- **DATASET EXTRACT**:
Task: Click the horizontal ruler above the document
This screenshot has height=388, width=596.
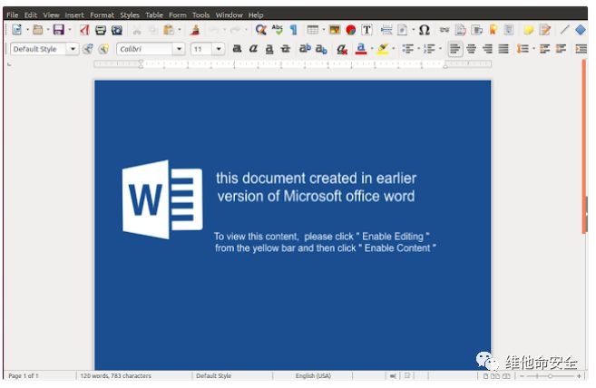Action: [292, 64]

==

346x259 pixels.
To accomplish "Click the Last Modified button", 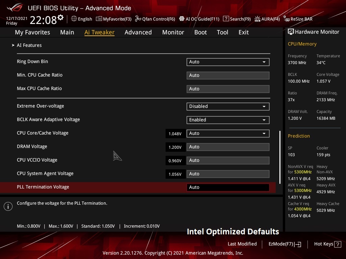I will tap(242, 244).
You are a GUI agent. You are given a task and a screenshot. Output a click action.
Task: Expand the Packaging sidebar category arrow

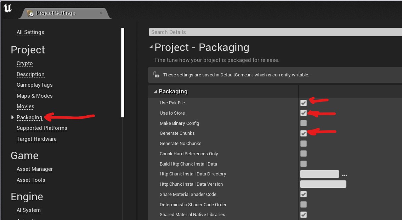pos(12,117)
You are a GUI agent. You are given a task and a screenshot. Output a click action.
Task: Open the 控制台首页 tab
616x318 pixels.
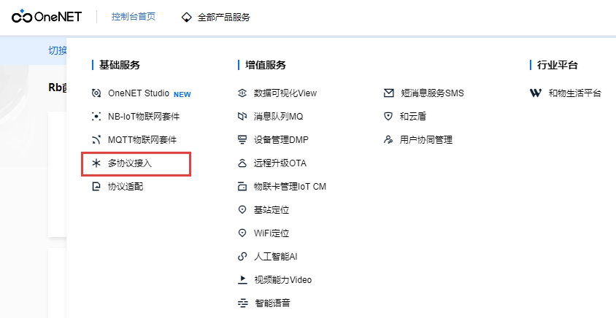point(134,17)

* * *

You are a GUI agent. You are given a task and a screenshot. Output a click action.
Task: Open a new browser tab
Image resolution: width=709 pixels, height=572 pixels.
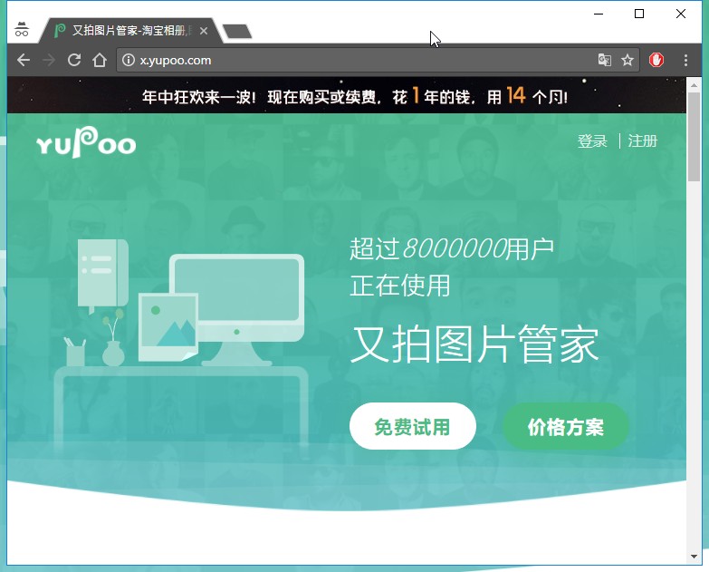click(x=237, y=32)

- **ACTIVITY**: Each line above that includes "Open" should be shown.

- **EXERCISE ANSWER**:
Task: Open the 控制台首页 tab
Task: Open a new browser tab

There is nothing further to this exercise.